◆ TEXT EXCERPT
Saturday, May 16, 2009

My Intuitive Eating blog

Check it out--it's dedicated to musings on Intuitive Eating practices.

Enjoy!

http://embodylifecoaching-caitlin.blogspot.com/

Wednesday, March 25, 2009

When All Else Fails....

....take a Mental Health day.

Which is exactly what I find myself doing this very Wednesday.

I'm a Life Coach and a writer; I am currently getting paid to do these things, but only enough--at the moment--to consider these both "side" jobs, and I dislike that fact enormously. So I tend to fume and moan and bitch considerably and THEN make new, good steps towards The Prize, and yes, at least--at least--I am getting paid to do what I love, what really satisfies my spirit and my heart. There is that.

But, like a really, really good dessert, the amounts of either are sadly limited and remain in the realm of the somewhat rarified. For now.

So. This means that other sources of income are necessary. No, I don't sell plasma, and my ovum are way too ripe to proffer to a desperate-yet-wealthy Yuppie couple intent on shelling their own brood. I have a day job.

◆ EXCERPTED RECORDS

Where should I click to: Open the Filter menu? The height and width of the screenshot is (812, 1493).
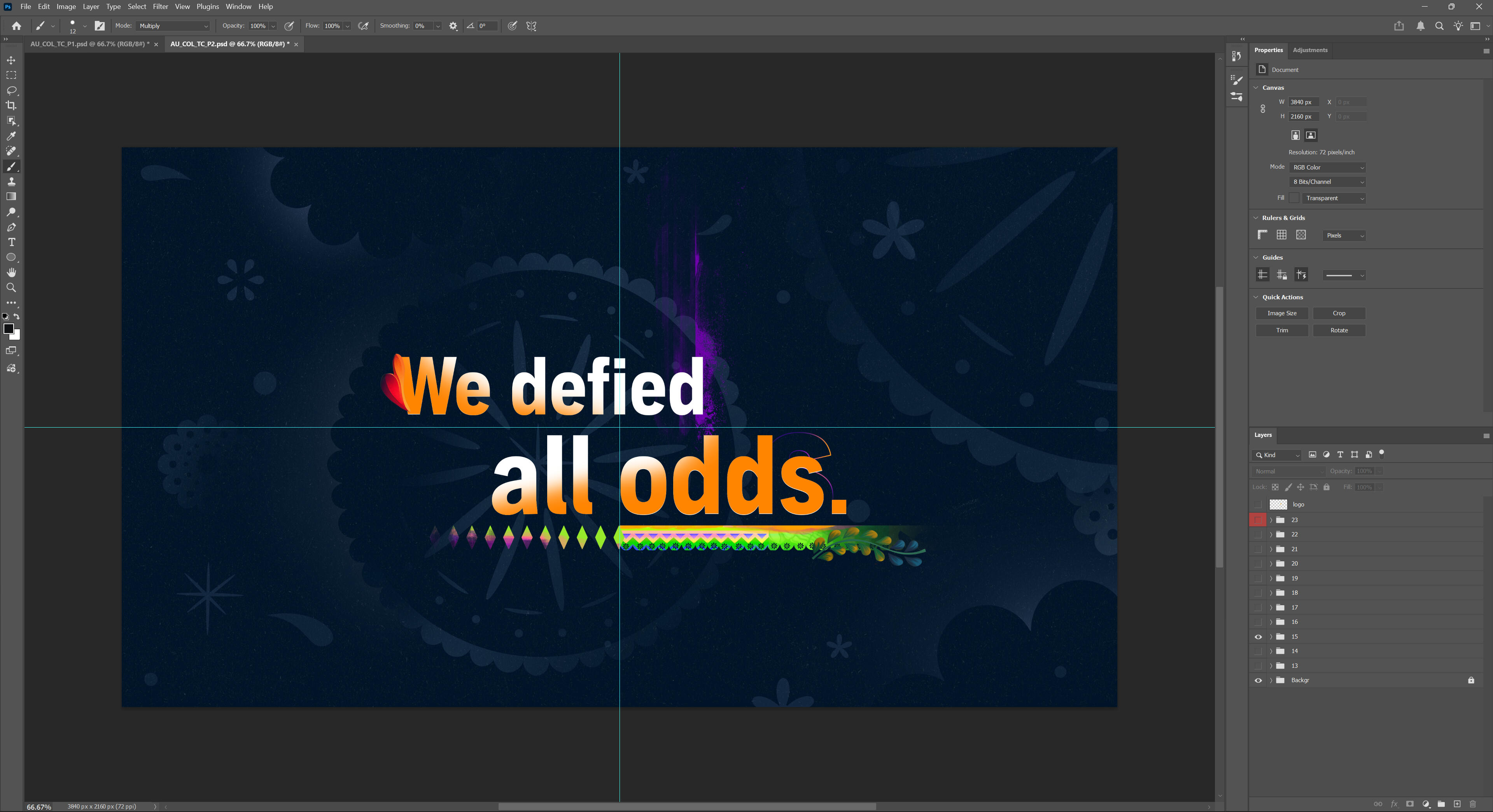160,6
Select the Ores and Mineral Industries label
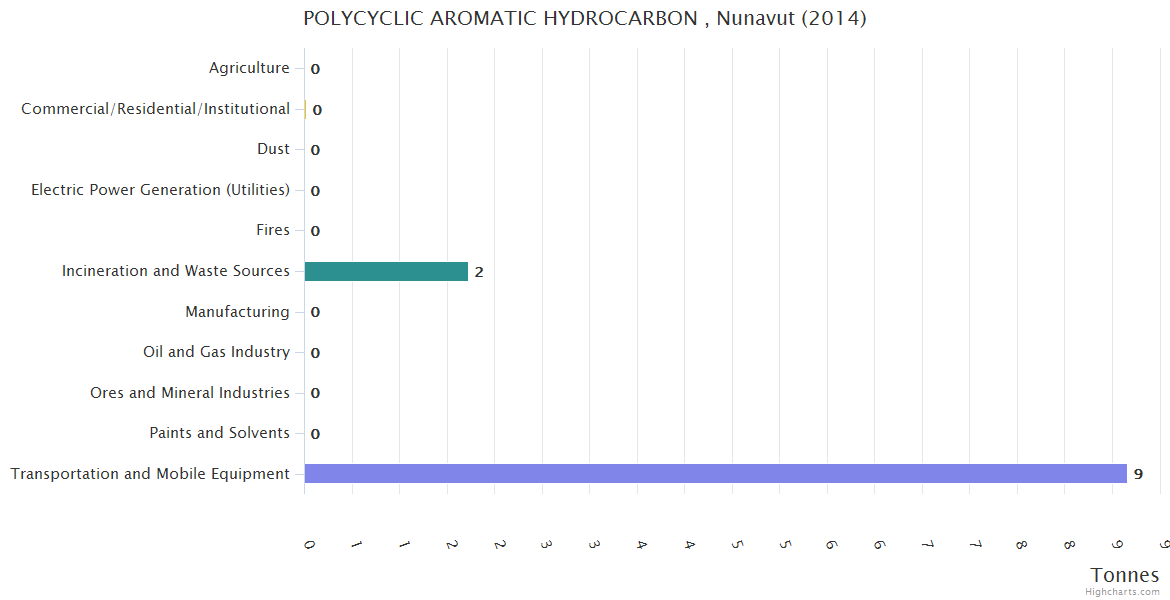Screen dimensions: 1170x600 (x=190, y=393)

==

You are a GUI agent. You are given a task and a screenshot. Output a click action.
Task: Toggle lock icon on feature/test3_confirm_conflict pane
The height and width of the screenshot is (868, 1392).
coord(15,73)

◆ AIM 1
In the blog excerpt, what does the writer say they are doing this Wednesday?
◆ AIM 2
Please rewrite the paragraph of the blog excerpt that begins "I'm a Life Coach and a writer" in a shorter form, keeping its main facts.
◆ AIM 3
Decide whether each statement agrees with the blog excerpt, and quote the words that settle it: (a) The writer sells plasma for extra income. (b) The writer has a day job. (c) The writer describes the pay from coaching and writing as plentiful.
The data was taken from a different source than the blog excerpt.

◆ EXERCISE SOLUTION 1
Taking a Mental Health day.

◆ EXERCISE SOLUTION 2
The writer is paid as a Life Coach and writer, but only enough for both to count as "side" jobs, which the writer strongly dislikes. After a good deal of complaining, the writer takes new steps toward The Prize and is at least paid for work that satisfies spirit and heart.

◆ EXERCISE SOLUTION 3
(a) No: "No, I don't sell plasma"
(b) Yes: "I have a day job."
(c) No: "the amounts of either are sadly limited"